Putin emperyalist Batı'nın karşısında Rusya'yı yükseltirken kazandığı bütün sempatiyi kısa zamanda yıkıp yok etti. Bütün Doğu Avrupa ülkelerini, Baltık ülkelerini, Kuzey Buz Denizi'ne komşu ülkeleri ve Türkiye'yi kaybetti. Rusya'yı İran, Suriye, Ermenistan ve biraz da Çin'den başka dostu olmayan bir ülke durumuna getirdi. Pervasızca Türkiye'nin üzerine gelip, "Harim-i ismeti"ni çiğneyerek Türkiye'yi silahlı müdahalede bulunmak zorunda bıraktı.
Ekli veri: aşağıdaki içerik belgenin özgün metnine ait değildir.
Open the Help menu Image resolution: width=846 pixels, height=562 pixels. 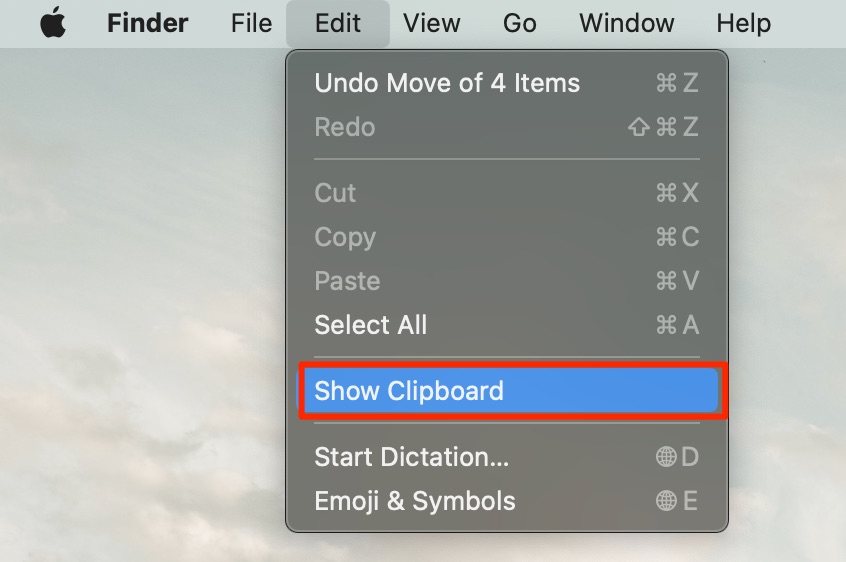pos(743,23)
Putin'in pervasızlığı aptallık boyutuna ulaştı. Hem Türkiye'nin büyük destek verdiği Türkmenleri -bütün ricalarımıza rağmen- İran ve Lübnan Hizbullahı militanları ile bir olup bombalayacaksın, işgal etmeye çalışacaksın, hem de Rus uçakları bölgeyi bombalamak için Türk hava sahasını çiğneyerek geçecek. Bu kadar pervasızlık, bu kadar aşağılama, bu kadar izansızlık olabilir mi?
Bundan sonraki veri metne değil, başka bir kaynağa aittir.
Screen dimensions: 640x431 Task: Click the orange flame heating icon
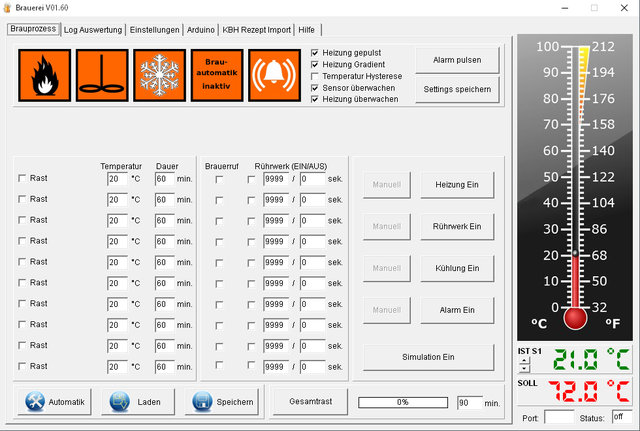(x=43, y=76)
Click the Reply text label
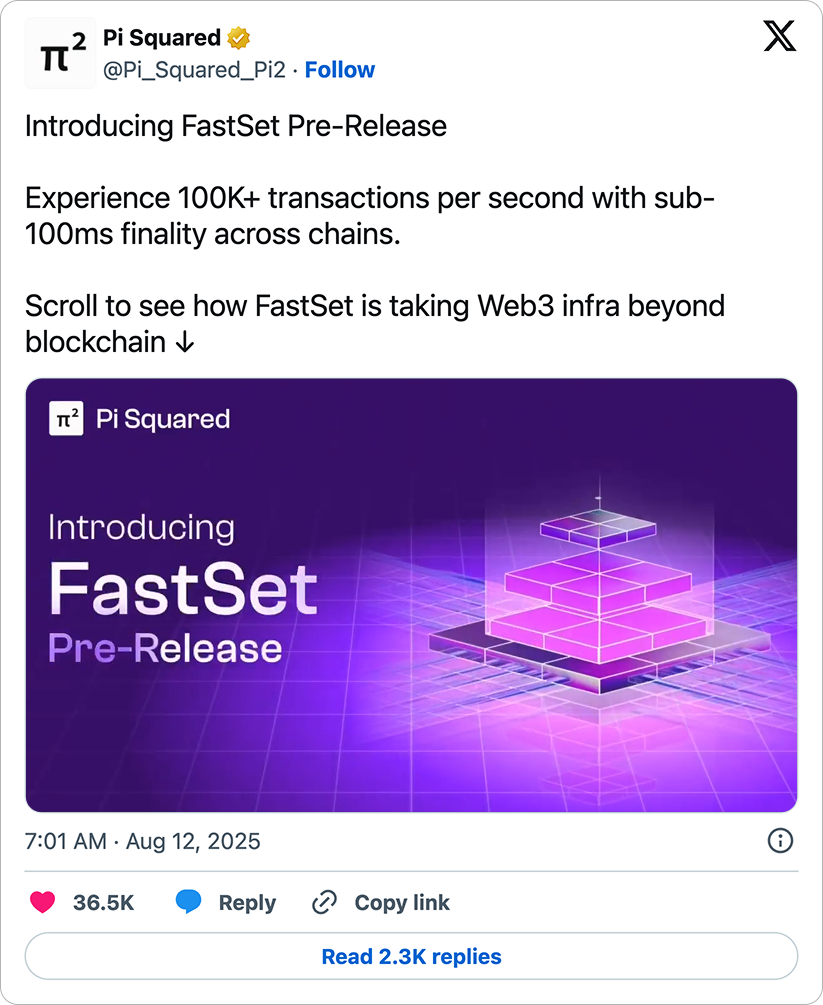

Sonuç ne oldu? Türkiye izzet-i nefsini müdafaa etmek zorunda kaldı. Ancak aynı zamanda şöyle de bir şey oldu: Türkiye büyük devletler sınıfına terfi etti. Putin istemese de Türkiye'yi sınıf atlamaya zorladı. Türkiye de istemeyerek de olsa süper güce kafa tutabilen büyük bir ülke konumuna yükseldi. Putin'in karizması çizilirken, Türkiye; Rus uçağı düşürebilen bir askerî güç olduğunu göstermiş oldu. Bu durum şüphesiz bölgedeki her ülkeye de bir mesaj niteliği taşıyor. Müttefik görünümlü sinsi düşmanlar cephesinde de durum böyle.
Rusya uzun zamandır Batı'ya askerî meydan okumalarda bulunuyordu. Batı'nın harpten kaçınan tavrını iyi okuyan Putin, tehditlerini pervasız işgallerle taçlandırdı. Rusya, kendisine atfedilen "ayı" sıfatını ne kadar hakettiğini cümle aleme teşhir ederken geldi Türk sınırına tosladı.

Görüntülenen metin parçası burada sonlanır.